> _Task directions_: Lines of the records that hold the word "pixels" are to be counted; give the number and nothing more.

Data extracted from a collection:
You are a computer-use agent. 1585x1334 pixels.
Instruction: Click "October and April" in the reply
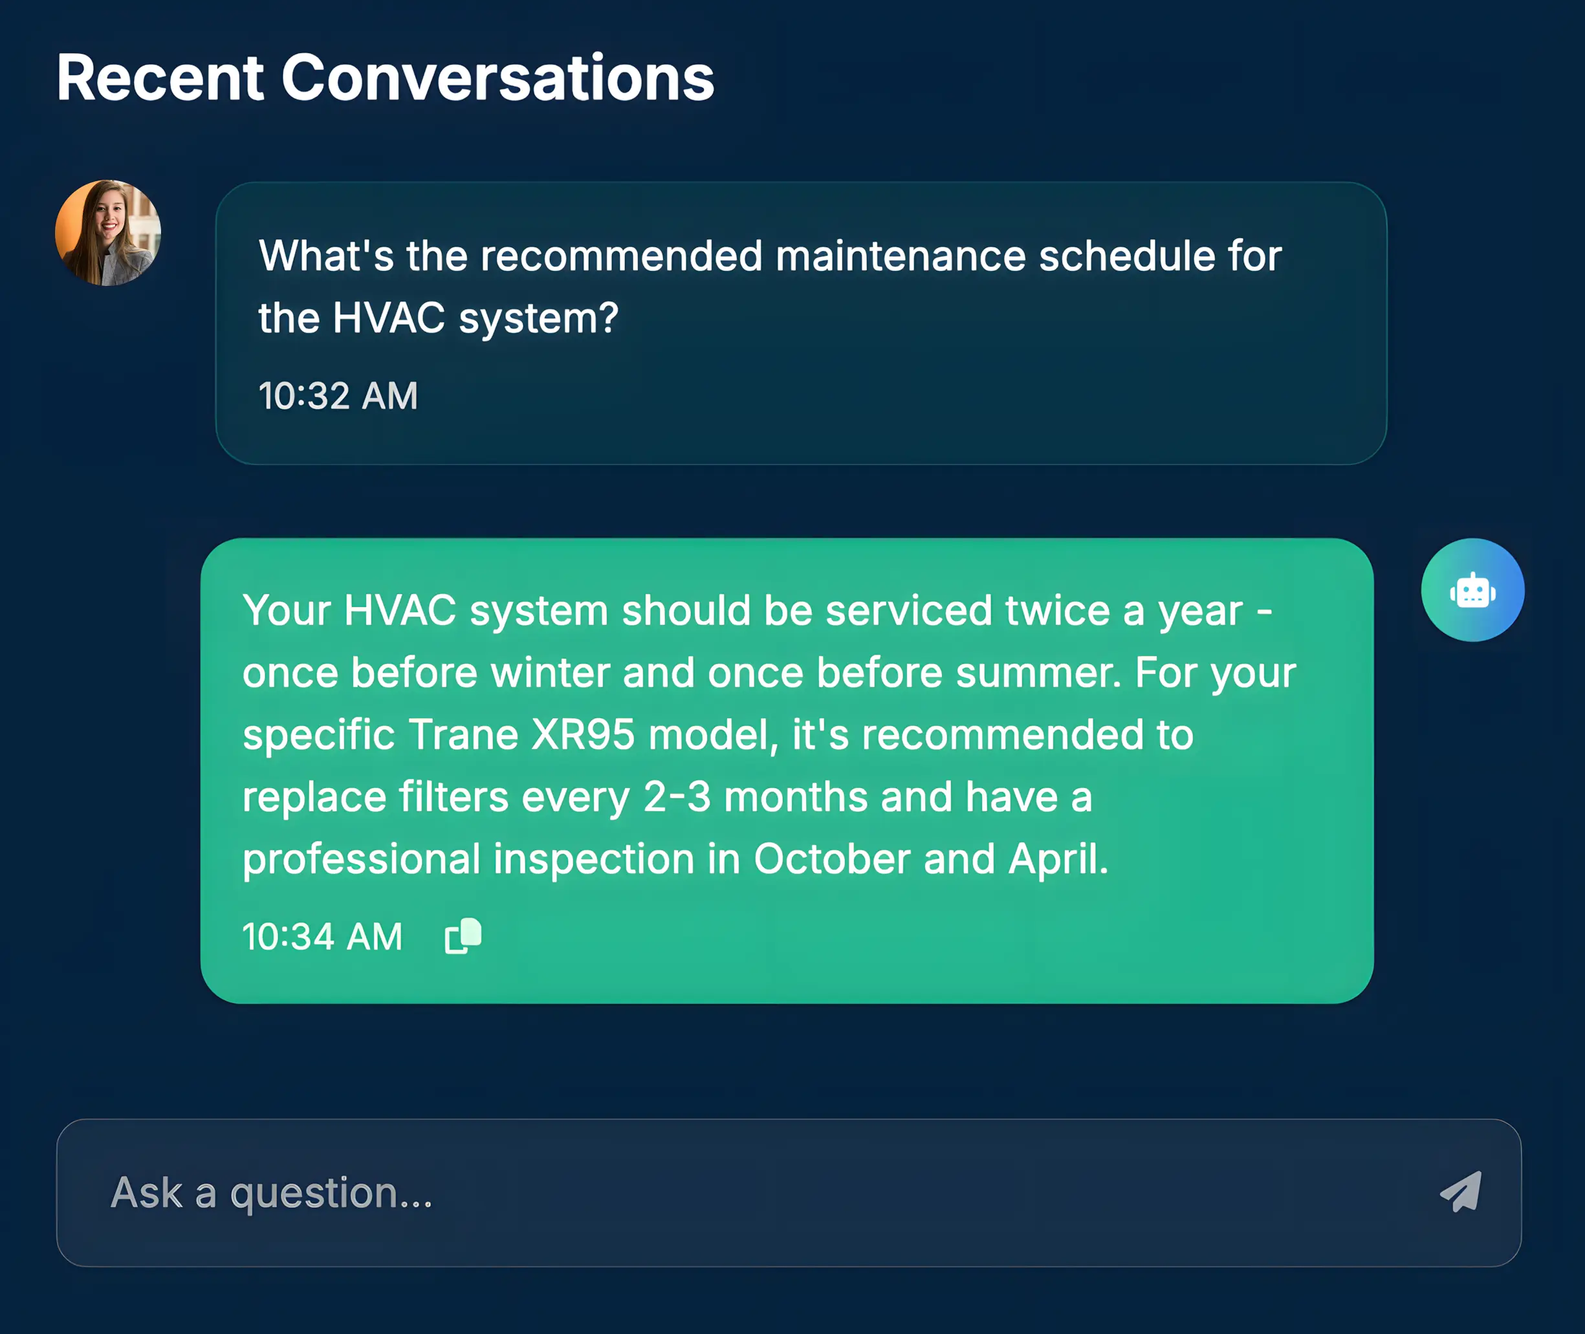[930, 859]
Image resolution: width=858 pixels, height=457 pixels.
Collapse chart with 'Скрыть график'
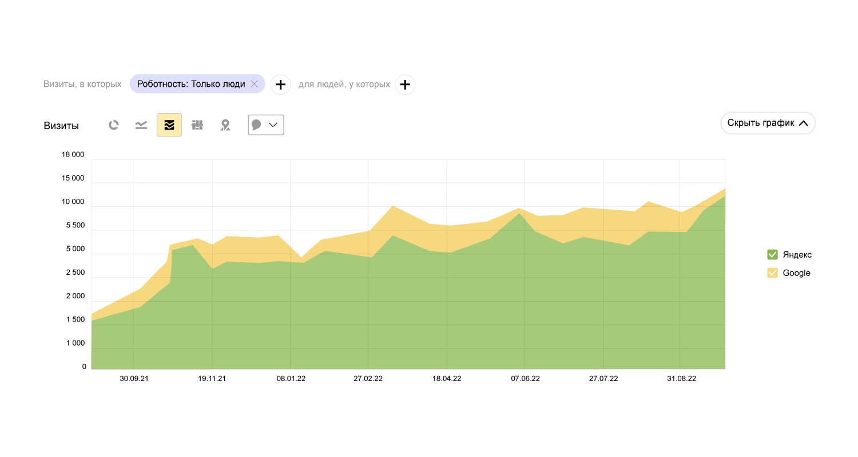coord(768,123)
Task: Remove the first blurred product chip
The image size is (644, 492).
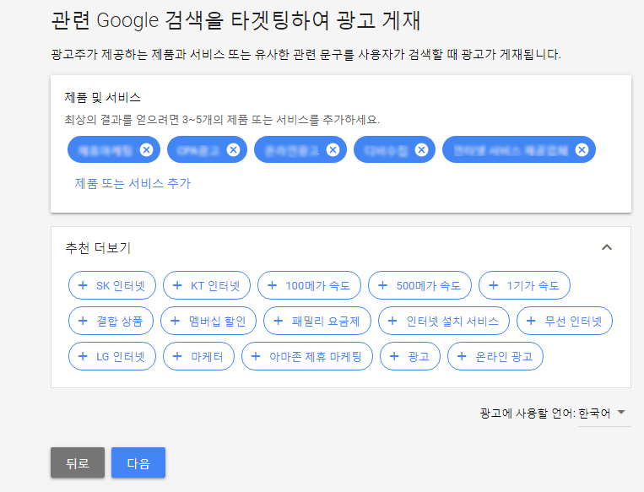Action: click(x=146, y=149)
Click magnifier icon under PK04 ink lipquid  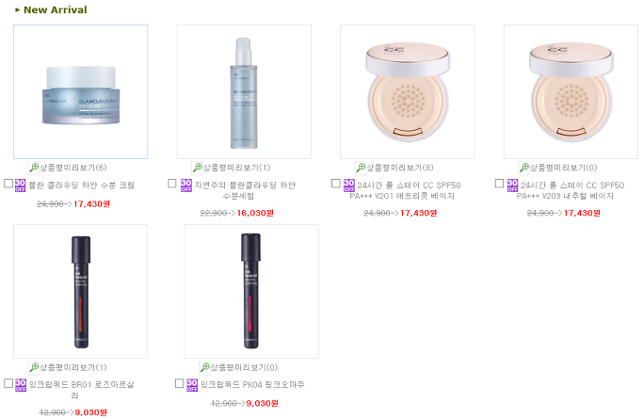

> _Solution below_: 2